[Work request] Your job is to set down the stretch of entries that opens with the line containing "Elegant solid color dress (75, 1248)" and closes with the line containing "Wavy neck little black Dress (22, 2406)". Keep both end lines, copy each exactly, and add nothing.

******************************

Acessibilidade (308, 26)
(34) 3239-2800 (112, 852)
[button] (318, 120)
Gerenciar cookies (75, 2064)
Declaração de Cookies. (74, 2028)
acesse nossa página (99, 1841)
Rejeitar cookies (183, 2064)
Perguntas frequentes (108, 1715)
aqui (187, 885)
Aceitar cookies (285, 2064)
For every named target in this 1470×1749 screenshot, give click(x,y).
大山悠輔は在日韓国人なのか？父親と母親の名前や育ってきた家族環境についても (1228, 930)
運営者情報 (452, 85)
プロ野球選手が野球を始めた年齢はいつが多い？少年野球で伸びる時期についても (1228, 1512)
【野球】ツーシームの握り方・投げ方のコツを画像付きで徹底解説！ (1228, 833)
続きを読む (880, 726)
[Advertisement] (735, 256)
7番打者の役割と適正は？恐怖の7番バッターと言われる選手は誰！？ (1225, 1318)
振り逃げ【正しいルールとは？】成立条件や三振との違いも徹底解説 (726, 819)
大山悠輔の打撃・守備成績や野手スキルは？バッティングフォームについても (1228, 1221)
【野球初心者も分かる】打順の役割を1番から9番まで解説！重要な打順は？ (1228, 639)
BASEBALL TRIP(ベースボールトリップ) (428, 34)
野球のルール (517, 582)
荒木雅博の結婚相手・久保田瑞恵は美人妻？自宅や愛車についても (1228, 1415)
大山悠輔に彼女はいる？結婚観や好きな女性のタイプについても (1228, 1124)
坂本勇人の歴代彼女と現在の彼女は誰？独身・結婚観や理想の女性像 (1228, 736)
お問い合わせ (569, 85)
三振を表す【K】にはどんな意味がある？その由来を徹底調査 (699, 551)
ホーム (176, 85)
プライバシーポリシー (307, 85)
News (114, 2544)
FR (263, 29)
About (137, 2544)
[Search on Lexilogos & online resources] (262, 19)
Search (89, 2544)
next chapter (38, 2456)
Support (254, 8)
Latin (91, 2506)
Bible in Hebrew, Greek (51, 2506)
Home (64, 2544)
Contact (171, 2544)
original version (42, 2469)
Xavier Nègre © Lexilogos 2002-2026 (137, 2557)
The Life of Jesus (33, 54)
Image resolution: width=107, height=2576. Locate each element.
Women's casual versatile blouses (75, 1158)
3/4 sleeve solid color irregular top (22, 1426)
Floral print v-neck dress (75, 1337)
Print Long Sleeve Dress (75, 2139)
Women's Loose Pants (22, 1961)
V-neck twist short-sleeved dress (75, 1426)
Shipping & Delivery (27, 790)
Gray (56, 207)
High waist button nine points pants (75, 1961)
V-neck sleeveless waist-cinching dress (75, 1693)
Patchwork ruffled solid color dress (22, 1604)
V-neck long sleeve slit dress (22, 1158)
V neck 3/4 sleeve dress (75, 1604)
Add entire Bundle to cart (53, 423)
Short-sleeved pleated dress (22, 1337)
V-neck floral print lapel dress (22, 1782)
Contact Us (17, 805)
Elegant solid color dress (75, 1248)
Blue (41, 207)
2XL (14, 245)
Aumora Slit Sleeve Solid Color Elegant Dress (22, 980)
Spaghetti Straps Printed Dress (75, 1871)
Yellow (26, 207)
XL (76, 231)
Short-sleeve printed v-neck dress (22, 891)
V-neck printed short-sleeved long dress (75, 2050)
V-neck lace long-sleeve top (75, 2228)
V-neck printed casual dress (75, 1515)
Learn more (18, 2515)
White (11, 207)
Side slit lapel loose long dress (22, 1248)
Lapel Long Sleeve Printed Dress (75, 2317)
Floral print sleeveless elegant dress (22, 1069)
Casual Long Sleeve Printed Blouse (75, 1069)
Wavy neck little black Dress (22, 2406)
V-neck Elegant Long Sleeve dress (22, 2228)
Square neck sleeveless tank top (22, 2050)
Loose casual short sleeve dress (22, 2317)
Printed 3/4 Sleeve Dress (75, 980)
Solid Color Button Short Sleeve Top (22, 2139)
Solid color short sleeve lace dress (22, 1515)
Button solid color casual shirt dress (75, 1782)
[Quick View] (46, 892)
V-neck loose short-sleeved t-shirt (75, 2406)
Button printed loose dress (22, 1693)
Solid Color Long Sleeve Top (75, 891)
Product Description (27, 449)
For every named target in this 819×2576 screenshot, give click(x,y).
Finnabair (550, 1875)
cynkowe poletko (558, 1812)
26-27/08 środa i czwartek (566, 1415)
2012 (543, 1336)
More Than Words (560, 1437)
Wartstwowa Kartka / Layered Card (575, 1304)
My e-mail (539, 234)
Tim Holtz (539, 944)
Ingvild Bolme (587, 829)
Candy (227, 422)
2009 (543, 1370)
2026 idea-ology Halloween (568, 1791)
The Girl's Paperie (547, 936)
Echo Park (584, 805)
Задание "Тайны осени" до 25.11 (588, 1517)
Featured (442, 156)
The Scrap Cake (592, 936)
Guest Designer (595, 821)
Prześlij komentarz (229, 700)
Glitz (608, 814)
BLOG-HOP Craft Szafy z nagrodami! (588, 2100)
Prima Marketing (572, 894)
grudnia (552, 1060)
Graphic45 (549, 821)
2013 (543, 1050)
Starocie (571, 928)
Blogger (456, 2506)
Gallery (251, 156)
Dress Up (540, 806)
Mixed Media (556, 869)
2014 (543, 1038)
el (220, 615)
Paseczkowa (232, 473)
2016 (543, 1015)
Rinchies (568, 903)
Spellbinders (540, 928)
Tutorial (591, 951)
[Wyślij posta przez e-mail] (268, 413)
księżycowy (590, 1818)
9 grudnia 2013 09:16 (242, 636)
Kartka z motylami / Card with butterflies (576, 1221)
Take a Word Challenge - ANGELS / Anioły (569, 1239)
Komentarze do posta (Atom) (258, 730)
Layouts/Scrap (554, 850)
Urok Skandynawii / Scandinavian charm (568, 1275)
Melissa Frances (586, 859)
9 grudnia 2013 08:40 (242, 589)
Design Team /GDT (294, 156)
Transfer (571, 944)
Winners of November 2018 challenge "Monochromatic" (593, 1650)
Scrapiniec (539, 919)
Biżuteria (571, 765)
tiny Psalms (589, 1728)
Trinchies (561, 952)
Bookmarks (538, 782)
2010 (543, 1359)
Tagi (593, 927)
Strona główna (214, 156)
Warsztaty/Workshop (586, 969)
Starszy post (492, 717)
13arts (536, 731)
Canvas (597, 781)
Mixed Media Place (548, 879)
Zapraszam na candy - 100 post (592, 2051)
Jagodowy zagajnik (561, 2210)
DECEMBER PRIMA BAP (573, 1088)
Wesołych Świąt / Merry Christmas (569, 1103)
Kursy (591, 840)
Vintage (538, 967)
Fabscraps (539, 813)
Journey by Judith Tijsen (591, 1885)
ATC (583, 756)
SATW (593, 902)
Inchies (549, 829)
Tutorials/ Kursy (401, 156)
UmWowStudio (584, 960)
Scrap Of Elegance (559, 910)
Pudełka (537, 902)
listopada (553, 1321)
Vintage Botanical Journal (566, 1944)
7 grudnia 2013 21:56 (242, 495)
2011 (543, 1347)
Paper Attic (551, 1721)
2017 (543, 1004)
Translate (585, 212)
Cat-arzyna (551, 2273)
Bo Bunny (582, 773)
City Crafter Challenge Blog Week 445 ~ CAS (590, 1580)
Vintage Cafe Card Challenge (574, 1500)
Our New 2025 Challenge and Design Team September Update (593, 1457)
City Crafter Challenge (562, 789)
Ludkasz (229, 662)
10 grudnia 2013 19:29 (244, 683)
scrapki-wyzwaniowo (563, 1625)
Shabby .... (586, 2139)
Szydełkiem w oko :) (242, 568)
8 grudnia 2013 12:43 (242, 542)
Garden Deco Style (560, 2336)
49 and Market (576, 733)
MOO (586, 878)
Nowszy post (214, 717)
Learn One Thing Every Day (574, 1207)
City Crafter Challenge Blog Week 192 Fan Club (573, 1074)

******************************

[Exercise solution]
Elegant solid color dress (75, 1248)
Blue (41, 207)
2XL (14, 245)
Aumora Slit Sleeve Solid Color Elegant Dress (22, 980)
Spaghetti Straps Printed Dress (75, 1871)
Yellow (26, 207)
XL (76, 231)
Short-sleeve printed v-neck dress (22, 891)
V-neck printed short-sleeved long dress (75, 2050)
V-neck lace long-sleeve top (75, 2228)
V-neck printed casual dress (75, 1515)
Learn more (18, 2515)
White (11, 207)
Side slit lapel loose long dress (22, 1248)
Lapel Long Sleeve Printed Dress (75, 2317)
Floral print sleeveless elegant dress (22, 1069)
Casual Long Sleeve Printed Blouse (75, 1069)
Wavy neck little black Dress (22, 2406)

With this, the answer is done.